Rio de Janeiro, 10 de Setembro de 2026

Máscaras Nacionais: O Preconceito Racial

Quinta, 16 de Junho de 2011 às 16:10, por: CdB

Por Ruivan Gomes 16/06/2011 às 21:48

É comum ouvir algumas pessoas dizerem diante de atos de discriminação racial fora no Brasil a seguinte expressão ?Ainda bem que no Brasil isso não acontece.? Como se estivesse falando de erupções vulcânicas[1].

O exemplo que na maioria das vezes é utilizado para fundamentar [2] essa tese é colocar a situação do Brasil paralela a dos Estados Unidos.

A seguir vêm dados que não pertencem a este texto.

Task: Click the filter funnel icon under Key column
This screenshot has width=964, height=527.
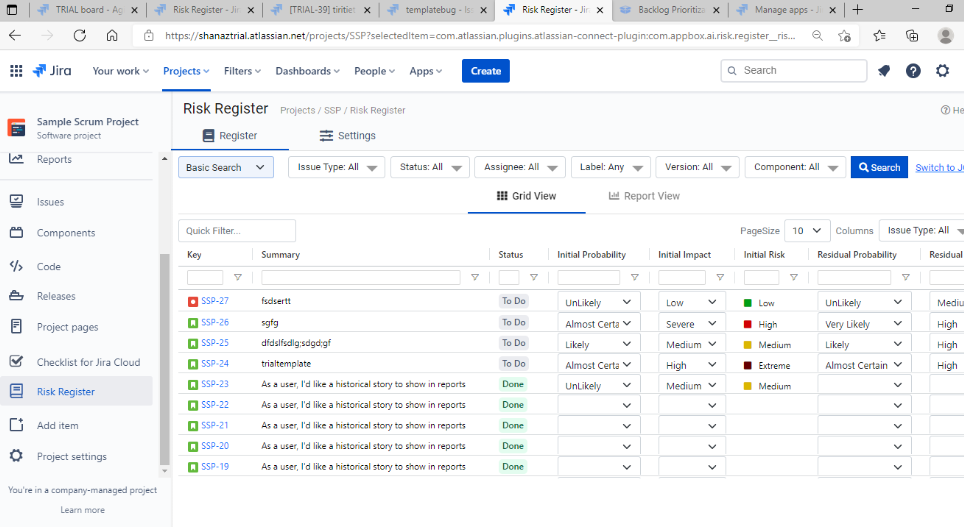Action: coord(237,278)
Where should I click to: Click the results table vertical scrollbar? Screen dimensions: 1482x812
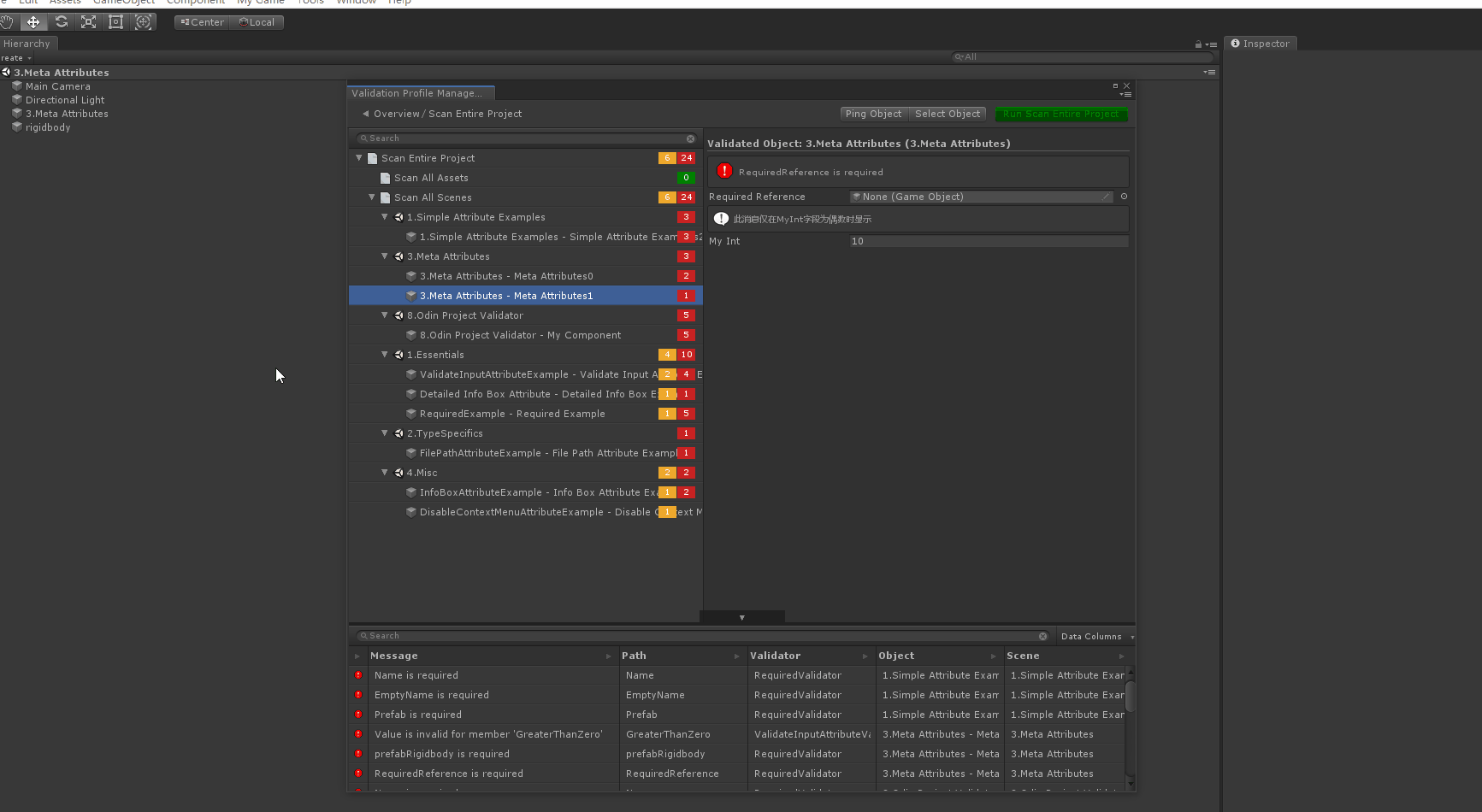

O que faz o Estados Unidos ser visto como maior evidência de preconceito racial é de que até meados dos anos 1960 o país apresentava leis que praticavam diretamente a segregação[3] racial tais como a proibição a determinadas atividades profissionais que negros não poderiam exercer e até a exclusão do ensino.

Até hoje são normais os bairros serem divididos por etnias como os de negros, latinos, europeus, etc. Dando a idéia de Guetos [4] bem no país que mais fala em democracia no mundo.

A mídia geralmente passa a idéia de que o Brasil é um país sem preconceito racial. Geralmente com slogans ?Brasil é igual coração de mãe?, ?Um país acolhedor? ou coisas do tipo.

O que muitos não param pra pensar é que como muitas outras coisas no Brasil, o preconceito é mascarado.

Segundo um resultado parcial do Senso 2010 do IBGE, a renda de indivíduos de cor parda a negra chega ser a metade em relação à de indivíduos de cor mais clara em determinadas regiões do Brasil.

O exemplo mais marcante disso é que o Brasil precisa impor um sistema de cotas para que determinadas etnias como os negros e indígenas tenham maiores oportunidades de serem aceitos em instituições de ensino superior. E agora com o decreto nº 43.007, os concursos públicos do Estado do Rio de Janeiro tem 20% de cota para essas etnias.

O Brasil se torna um exemplo em acolher estrangeiros perseguidos fora, mas faz vista grossa aos seus próprios cidadãos que são excluídos aqui dentro.

Lembrando Jabor [5], o Brasil é ?democrático na mídia, mas excludente na vida real.?

Situações como essa são tão perigosas quanto um Apartheid [6], pois não é fruto de uma política racista, mas de uma cultura racista, que não é tão fácil de destituir do poder como um governo.







[1] A citação faz referência a algo que não ocorre naturalmente no Brasil.

[2] Provar.

[3] Separação

[4] Local onde uma minoria está separada do resto da sociedade.

[5] A citação vem do livro Pornô Política de Arnaldo Jabor.

[6] Regime de segregação racial adotado de 1948 a 1994 pelos governos do Partido Nacional na África do Sul, no qual os direitos da grande maioria dos habitantes foram cerceados pelo governo formado pela minoria branca.